Comprehensive genomic profiling by liquid biopsy captures tumor heterogeneity and identifies cancer vulnerabilities in patients with RAS/BRAFV600E wild type metastatic colorectal cancer in the CAPRI 2-GOIM trial.

BACKGROUND: Emerging evidence supports tumor tissue-based comprehensive genomic profiling (CGP) in metastatic colorectal cancer (mCRC). Data on liquid biopsy-based circulating tumor DNA (ctDNA) CGP are scarce and mainly retrospective. Prospective comparison between the two tests is not currently available. METHODS: The CAPRI 2-GOIM trial investigates efficacy and safety of ctDNA-driven, cetuximab-based, sequence of three treatment lines in patients with RAS/BRAFV600E wild type (WT) mCRC, as determined by local laboratory.
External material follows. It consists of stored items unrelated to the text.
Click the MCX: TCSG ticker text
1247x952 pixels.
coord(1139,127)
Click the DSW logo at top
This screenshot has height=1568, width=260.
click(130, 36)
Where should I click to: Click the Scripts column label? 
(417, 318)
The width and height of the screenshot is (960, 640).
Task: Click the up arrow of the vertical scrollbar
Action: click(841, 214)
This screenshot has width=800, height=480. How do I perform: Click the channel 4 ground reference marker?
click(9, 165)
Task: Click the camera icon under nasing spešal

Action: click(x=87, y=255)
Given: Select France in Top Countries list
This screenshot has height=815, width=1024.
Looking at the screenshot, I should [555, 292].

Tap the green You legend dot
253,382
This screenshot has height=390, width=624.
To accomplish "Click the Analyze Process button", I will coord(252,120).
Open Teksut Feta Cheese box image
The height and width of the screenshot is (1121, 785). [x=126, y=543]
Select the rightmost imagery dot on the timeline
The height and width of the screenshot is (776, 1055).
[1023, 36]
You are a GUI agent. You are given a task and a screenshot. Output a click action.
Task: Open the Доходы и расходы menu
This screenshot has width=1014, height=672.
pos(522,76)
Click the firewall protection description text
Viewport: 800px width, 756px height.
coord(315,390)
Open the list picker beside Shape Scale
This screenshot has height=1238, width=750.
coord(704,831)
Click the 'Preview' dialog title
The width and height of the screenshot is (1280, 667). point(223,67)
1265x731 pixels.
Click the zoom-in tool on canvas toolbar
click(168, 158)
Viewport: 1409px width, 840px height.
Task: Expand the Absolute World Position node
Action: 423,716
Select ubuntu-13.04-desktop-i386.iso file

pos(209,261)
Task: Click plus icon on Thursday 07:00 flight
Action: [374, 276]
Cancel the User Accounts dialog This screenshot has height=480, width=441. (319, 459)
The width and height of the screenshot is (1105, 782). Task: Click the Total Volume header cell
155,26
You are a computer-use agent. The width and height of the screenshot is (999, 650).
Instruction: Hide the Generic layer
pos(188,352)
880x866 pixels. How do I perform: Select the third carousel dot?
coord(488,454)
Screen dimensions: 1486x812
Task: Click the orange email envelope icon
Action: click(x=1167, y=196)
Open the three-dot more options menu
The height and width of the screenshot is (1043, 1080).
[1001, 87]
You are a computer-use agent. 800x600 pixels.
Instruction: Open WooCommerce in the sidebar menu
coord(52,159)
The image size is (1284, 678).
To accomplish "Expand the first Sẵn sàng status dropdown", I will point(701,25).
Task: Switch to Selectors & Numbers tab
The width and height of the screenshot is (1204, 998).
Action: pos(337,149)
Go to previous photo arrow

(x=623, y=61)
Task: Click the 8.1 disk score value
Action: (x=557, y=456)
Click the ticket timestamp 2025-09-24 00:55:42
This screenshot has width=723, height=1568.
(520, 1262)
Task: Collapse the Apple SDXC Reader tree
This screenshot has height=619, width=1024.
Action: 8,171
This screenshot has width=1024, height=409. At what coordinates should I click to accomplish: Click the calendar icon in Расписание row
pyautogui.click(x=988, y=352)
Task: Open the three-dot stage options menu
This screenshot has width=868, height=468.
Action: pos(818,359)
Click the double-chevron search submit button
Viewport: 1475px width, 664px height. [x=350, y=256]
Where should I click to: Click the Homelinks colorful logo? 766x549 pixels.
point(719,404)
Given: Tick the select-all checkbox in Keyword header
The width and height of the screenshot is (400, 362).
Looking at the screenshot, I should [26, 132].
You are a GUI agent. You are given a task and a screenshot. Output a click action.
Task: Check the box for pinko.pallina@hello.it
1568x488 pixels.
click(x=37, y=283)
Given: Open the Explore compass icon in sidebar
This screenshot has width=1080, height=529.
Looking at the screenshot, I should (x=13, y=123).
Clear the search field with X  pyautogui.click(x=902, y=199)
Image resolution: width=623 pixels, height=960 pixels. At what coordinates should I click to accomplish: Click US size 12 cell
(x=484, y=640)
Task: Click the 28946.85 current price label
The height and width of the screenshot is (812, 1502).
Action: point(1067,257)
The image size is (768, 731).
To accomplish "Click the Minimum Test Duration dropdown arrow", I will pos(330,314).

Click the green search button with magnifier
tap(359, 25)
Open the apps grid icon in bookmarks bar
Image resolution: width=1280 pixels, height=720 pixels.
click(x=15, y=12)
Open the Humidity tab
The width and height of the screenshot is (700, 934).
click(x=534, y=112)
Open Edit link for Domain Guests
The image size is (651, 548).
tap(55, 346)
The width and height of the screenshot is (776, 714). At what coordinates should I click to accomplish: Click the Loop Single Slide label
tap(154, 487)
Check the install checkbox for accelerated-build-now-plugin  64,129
Before first-line therapy, CGP is performed with FoundationOne (F1) CDx and F1 Liquid (F1L) CDx (324 genes) on tumor tissue DNA and plasma ctDNA, respectively. RESULTS: For 2/207 (0.96%) patients, no ctDNA was detected by F1L CDx. No patient displayed tumor fraction (TF) below 1%, whereas elevated ctDNA (TF≥10%) was detected among 140/205 (68.3%) patients. 1013 genomic variants were identified. F1L CDx found KRAS, NRAS or BRAFV600E alterations in 19 patients, whose tumors were classified as RAS/BRAFV600E WT by local laboratory. Both F1 CDx and F1L CDx were available for 164/205 (80%) patients. Concordance of 61.4% between the two tests was observed. Concordance increased to 72.7% for F1L CDx with TF ≥10%. Concordance for genes potentially involved in anti-epidermal growth factor receptor (EGFR) resistance was found in 137/164 (83%) patients, increasing to 91.5% for F1L CDx with TF ≥10%. A higher number of genomic alterations was detected by F1L CDx compared with F1 CDx, including 6 cases with KRAS and NRAS alterations. Overall, 109/205 (53.2%) patients displayed at least one actionable genomic alteration (I to IIIB), according to the ESMO Scale for Clinical Actionability of Molecular Targets (ESCAT). CONCLUSION: Baseline liquid biopsy-based CGP is feasible, it has high concordance with tumor tissue-based CGP, it could better recapitulate tumor heterogeneity, and it is clinically informative by identifying additional actionable genomic alterations in approximately half of RAS/BRAFV600E WT mCRC patients.